A royal licence to crenellate or embattle Shirburn was granted in 1377 — seven years earlier than Bodiam. In the Civil War the castle was held for the king and besieged and shelled by parliamentary troops.
Soon after Lord Chancellor Macclesfield bought the estate in 1716 he took advice from the Surveyor-General of the King’s Works, Sir Thomas Hewett, and reconstructed the castle for what was then the large sum of £7,000. Now the 19th-century plaster has fallen away, much of the structure proves to be of pretty pink early-18th-century brick, with the arch-headed windows and thick window glazing bars typical of this date. Inside the castle are many Baroque flourishes, a grand wooden staircase with three carved balusters on each step, an imposing pillared library and veined white Baroque marble fireplaces.
George IV’s favourite architect, John Nash, remodelled the entrance hall beside the medieval gate as a Gothic-style armoury. Only the entrance tower and adjoining walls are of clearly medieval date, built of blocks of stone with arrow slits.
A series of Sotheby’s book sales are likely to raise more than £20 million for the Earl. In one cupboard was a cache of letters from Sir Isaac Newton and a collection of Newtoniana sold to Cambridge University for £6.37 million. More recently the Art Fund has led a campaign to save the Macclesfield Psalter from export to America and is just £35,000 short of the £1.7 million needed.

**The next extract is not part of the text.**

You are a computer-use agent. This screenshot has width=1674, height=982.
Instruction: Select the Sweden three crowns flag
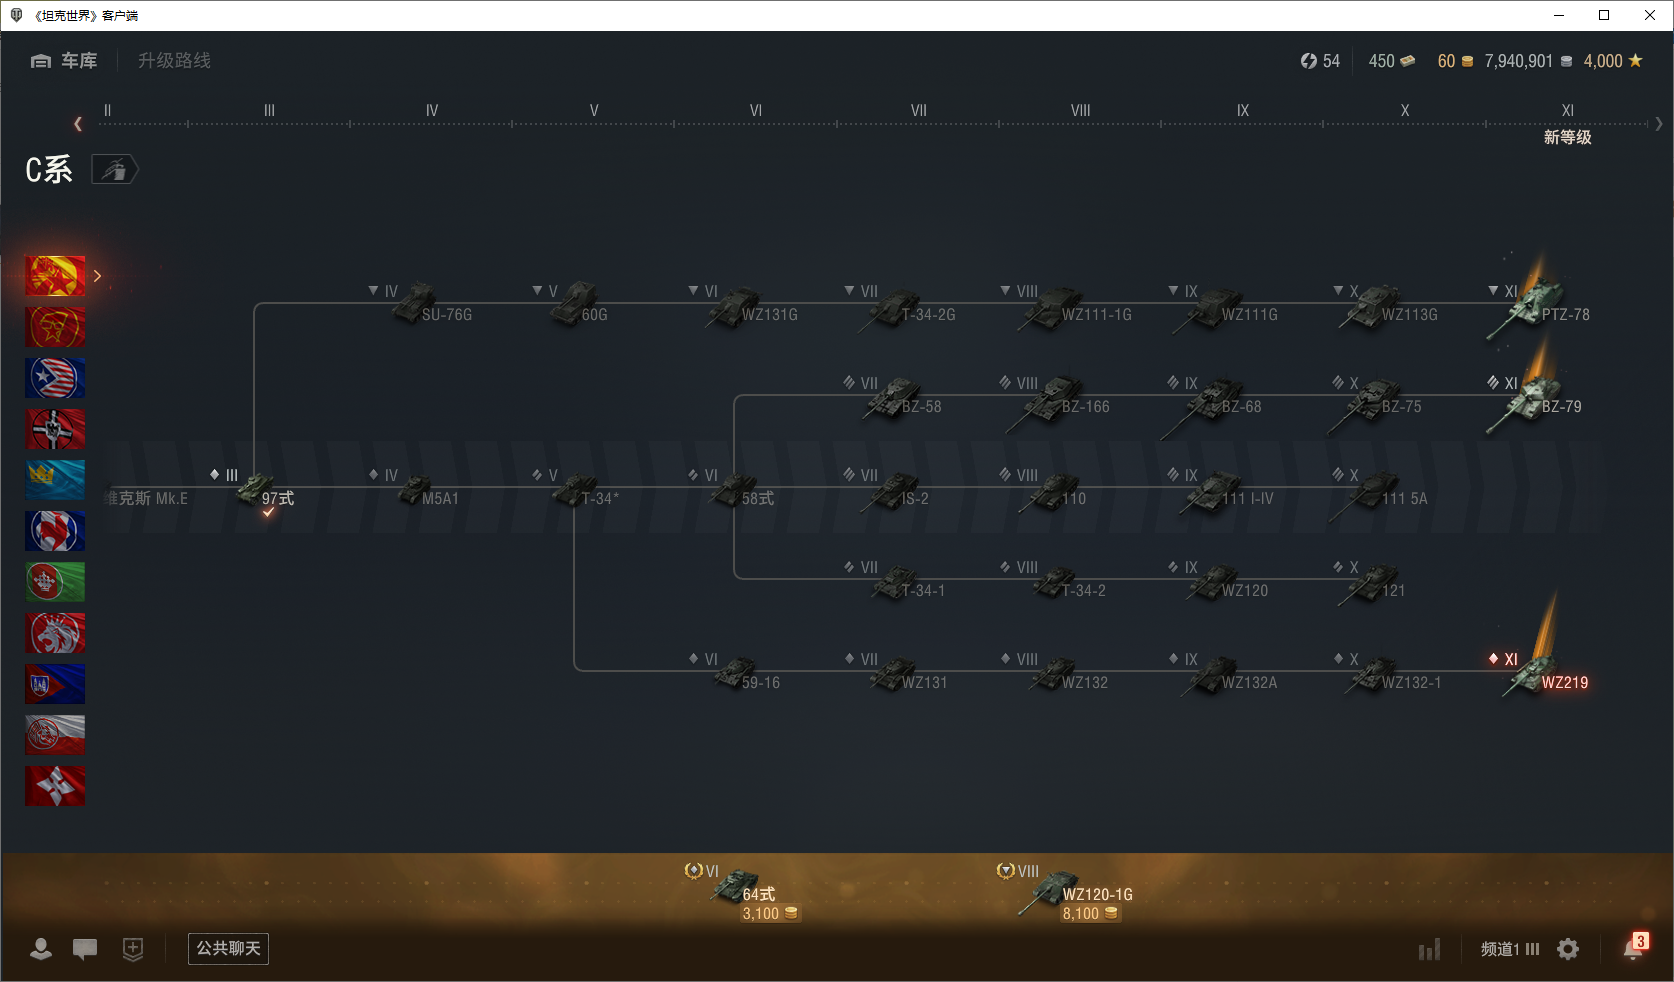(55, 480)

Yet none of this money will be spent on the castle. Today the handsome orangery stands roofless, and the dome of the elegant tempietto nearby has collapsed. As he departed, the present Lord Macclesfield said scornfully of his relatives: “They haven’t a clue what they are going to do with the place. They should sell it.” What will happen is unknown as the other side of the family maintains a staunch and discreet silence.